What to work on
Among the entries below, please repeat exactly and only the lines from the line containing "This screenshot has width=1400, height=845." to the line containing "This screenshot has height=493, width=900.", both lines included.

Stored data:
● ● ● ● ●
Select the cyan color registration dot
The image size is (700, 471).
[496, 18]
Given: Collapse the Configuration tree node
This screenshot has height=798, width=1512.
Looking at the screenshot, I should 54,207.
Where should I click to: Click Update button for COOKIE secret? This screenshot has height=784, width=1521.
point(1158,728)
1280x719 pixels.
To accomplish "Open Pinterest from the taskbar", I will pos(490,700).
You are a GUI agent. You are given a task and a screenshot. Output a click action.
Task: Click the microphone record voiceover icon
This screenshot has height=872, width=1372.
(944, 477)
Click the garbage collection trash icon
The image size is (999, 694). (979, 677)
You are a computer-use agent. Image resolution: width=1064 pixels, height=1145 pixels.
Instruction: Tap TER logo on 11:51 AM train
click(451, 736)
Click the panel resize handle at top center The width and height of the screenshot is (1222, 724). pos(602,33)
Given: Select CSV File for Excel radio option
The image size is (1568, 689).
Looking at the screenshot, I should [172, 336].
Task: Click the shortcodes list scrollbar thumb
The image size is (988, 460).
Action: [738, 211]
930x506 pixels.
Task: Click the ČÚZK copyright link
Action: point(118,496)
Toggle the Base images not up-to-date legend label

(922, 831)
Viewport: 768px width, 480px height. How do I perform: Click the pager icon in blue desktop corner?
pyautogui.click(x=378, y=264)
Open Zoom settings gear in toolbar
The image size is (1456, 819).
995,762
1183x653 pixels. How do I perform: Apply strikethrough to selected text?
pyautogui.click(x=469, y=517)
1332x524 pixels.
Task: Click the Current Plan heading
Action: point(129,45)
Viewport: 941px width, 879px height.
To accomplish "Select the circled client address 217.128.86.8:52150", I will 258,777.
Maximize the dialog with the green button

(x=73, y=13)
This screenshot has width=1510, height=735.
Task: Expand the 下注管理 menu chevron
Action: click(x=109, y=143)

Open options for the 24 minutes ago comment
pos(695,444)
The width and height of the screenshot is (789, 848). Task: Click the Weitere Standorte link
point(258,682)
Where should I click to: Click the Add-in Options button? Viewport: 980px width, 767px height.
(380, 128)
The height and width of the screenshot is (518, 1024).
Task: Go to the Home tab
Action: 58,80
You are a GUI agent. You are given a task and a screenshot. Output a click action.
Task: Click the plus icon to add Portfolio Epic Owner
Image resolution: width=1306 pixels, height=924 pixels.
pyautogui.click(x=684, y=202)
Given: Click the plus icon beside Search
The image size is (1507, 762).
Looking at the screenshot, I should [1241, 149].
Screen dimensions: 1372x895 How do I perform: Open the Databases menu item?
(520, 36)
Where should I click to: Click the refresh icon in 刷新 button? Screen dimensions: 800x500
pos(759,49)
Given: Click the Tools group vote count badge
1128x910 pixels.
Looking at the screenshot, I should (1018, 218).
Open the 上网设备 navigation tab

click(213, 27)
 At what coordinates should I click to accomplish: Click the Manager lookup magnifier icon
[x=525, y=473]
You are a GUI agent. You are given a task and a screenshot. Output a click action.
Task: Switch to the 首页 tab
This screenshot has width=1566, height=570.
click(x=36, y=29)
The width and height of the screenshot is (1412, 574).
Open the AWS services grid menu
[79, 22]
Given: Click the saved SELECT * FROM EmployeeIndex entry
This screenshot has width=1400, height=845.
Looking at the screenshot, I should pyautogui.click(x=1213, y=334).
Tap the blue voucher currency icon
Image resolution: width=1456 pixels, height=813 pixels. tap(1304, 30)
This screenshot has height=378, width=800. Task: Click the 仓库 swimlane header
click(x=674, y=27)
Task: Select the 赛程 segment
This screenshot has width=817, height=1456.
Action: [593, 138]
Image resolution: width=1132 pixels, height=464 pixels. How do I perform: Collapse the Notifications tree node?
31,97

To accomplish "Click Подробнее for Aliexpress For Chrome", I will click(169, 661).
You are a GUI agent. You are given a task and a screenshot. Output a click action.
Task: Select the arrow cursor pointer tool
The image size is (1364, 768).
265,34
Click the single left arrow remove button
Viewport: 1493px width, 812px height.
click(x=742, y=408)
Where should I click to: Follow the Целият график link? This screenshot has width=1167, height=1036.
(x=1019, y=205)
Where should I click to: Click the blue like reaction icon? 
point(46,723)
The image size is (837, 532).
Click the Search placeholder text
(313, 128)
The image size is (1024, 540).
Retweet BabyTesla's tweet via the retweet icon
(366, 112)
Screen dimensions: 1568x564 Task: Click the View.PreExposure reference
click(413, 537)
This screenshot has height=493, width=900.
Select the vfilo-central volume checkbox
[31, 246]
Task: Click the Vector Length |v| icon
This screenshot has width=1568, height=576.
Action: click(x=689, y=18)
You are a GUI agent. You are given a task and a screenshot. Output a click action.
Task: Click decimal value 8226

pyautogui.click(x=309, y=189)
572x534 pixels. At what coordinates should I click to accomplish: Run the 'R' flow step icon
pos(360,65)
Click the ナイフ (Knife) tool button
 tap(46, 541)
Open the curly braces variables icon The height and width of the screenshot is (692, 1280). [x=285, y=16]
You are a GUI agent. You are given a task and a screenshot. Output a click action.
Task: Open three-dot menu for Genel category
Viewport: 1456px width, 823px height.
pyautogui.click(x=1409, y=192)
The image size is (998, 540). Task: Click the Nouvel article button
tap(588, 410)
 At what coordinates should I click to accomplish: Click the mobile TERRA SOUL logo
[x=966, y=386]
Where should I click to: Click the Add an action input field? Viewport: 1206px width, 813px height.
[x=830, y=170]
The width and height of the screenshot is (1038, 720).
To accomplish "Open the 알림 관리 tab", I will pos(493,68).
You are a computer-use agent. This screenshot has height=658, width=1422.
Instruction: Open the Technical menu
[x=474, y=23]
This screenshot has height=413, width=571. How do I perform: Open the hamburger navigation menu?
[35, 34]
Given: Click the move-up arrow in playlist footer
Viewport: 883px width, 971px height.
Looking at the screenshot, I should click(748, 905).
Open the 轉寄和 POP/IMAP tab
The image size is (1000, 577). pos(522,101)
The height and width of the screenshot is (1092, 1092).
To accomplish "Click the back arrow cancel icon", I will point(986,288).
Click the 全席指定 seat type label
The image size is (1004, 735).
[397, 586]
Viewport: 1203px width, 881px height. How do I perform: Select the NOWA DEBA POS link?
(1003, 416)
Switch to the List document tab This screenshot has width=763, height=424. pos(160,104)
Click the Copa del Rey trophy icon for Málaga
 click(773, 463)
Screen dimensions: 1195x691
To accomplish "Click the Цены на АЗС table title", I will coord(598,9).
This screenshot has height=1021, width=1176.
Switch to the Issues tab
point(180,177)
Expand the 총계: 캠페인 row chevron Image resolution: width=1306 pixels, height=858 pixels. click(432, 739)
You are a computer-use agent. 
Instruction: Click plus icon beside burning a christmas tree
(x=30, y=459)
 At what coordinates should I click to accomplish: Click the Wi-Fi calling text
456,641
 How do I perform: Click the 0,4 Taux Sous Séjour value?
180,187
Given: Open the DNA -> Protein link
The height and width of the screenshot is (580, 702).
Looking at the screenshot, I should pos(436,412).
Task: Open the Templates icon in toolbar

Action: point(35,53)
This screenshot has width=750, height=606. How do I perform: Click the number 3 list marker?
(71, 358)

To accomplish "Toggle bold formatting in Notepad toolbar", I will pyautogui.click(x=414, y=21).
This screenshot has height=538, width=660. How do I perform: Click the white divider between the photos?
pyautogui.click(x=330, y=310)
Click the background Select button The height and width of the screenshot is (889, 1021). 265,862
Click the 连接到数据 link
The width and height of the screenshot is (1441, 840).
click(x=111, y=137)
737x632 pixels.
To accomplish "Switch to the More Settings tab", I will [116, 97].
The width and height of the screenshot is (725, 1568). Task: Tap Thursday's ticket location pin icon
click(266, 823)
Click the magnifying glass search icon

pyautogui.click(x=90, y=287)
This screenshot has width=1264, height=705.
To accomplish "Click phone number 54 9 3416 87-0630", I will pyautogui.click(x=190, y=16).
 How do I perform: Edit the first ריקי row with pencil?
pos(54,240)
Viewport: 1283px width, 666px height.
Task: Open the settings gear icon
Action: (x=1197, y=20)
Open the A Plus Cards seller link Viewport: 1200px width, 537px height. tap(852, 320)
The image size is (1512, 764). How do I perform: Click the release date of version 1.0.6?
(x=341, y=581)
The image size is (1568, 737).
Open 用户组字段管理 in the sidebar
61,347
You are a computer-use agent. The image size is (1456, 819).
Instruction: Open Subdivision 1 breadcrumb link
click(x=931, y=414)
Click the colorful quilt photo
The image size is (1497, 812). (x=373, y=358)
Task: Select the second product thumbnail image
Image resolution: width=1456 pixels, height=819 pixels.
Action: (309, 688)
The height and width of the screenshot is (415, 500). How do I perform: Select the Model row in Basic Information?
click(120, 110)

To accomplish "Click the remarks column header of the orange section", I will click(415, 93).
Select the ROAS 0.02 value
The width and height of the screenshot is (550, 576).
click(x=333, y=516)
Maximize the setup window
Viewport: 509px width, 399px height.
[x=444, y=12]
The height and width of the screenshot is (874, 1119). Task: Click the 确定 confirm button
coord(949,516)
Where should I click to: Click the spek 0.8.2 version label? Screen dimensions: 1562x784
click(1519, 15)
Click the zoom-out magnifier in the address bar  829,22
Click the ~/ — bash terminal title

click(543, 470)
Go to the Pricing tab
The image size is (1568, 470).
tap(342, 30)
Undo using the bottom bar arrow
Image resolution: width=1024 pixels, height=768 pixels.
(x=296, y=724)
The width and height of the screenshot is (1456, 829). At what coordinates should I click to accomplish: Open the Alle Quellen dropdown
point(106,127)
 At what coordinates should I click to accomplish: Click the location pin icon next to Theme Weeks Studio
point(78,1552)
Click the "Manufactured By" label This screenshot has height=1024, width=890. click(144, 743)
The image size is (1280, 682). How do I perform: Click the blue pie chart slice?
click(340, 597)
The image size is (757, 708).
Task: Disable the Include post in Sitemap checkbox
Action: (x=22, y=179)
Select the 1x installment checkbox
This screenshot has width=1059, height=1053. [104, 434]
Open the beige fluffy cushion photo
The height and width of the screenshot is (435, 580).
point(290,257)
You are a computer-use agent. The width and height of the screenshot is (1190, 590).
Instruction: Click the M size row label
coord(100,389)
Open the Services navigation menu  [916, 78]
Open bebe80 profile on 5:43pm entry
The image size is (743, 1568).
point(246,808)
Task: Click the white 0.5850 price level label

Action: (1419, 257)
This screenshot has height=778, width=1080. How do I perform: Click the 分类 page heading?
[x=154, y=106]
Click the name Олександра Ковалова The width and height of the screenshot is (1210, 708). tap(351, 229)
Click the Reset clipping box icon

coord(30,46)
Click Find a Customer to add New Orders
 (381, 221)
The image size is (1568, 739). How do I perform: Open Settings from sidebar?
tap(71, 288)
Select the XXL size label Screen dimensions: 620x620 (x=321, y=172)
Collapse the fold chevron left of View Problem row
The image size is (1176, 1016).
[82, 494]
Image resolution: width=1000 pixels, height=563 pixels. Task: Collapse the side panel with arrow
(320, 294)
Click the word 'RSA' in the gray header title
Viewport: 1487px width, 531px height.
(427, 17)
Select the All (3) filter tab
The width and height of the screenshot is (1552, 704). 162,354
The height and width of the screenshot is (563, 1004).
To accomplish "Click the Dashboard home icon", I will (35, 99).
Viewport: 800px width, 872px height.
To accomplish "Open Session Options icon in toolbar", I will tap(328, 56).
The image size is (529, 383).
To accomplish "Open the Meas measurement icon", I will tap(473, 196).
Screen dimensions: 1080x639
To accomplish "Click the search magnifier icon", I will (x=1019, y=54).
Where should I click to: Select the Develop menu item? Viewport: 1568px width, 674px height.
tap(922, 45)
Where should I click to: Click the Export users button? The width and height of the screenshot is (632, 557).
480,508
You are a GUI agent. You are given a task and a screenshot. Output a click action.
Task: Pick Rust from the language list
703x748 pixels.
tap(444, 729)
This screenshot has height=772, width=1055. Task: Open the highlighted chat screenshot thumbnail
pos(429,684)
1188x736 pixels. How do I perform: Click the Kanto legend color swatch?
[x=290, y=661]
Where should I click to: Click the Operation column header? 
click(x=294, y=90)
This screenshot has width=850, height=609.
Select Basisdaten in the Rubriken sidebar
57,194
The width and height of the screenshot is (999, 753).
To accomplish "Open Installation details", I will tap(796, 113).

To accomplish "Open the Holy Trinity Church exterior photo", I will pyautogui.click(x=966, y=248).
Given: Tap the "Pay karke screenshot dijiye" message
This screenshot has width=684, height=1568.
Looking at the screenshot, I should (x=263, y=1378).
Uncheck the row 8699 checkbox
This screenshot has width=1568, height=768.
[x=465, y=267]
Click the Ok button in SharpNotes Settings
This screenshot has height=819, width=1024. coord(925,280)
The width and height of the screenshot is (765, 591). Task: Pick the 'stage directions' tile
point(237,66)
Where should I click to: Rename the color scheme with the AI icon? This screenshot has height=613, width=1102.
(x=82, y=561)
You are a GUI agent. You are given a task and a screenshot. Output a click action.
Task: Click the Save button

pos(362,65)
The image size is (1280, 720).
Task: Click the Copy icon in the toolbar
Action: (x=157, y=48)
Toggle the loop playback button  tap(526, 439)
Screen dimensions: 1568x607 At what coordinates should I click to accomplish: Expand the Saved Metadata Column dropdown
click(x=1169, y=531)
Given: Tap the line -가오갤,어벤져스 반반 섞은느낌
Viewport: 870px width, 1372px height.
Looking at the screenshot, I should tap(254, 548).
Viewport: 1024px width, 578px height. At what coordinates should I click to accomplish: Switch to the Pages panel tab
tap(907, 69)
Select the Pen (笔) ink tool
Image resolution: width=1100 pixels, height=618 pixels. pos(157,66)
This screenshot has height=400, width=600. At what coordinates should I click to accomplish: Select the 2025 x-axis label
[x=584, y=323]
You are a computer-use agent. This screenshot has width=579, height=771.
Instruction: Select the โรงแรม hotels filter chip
● ● ● ● ●
Finished task
This screenshot has width=1400, height=845.
Looking at the screenshot, I should pyautogui.click(x=1213, y=334).
Tap the blue voucher currency icon
Image resolution: width=1456 pixels, height=813 pixels. tap(1304, 30)
This screenshot has height=378, width=800. Task: Click the 仓库 swimlane header
click(x=674, y=27)
Task: Select the 赛程 segment
This screenshot has width=817, height=1456.
Action: [593, 138]
Image resolution: width=1132 pixels, height=464 pixels. How do I perform: Collapse the Notifications tree node?
31,97

To accomplish "Click Подробнее for Aliexpress For Chrome", I will click(169, 661).
You are a GUI agent. You are given a task and a screenshot. Output a click action.
Task: Select the arrow cursor pointer tool
The image size is (1364, 768).
265,34
Click the single left arrow remove button
Viewport: 1493px width, 812px height.
click(x=742, y=408)
Where should I click to: Follow the Целият график link? This screenshot has width=1167, height=1036.
(x=1019, y=205)
Where should I click to: Click the blue like reaction icon? 
point(46,723)
The image size is (837, 532).
Click the Search placeholder text
(313, 128)
The image size is (1024, 540).
Retweet BabyTesla's tweet via the retweet icon
(366, 112)
Screen dimensions: 1568x564 Task: Click the View.PreExposure reference
click(413, 537)
This screenshot has height=493, width=900.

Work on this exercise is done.